Listing
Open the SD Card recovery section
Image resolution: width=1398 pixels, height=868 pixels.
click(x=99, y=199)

--

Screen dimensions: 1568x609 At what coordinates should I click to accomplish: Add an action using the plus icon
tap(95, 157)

What you need to do
Duplicate the data from the line containing "Open the SD Card recovery section" through the line containing "click(x=99, y=199)", keeping every character as it appears.

Worked answer
Open the SD Card recovery section
Image resolution: width=1398 pixels, height=868 pixels.
click(x=99, y=199)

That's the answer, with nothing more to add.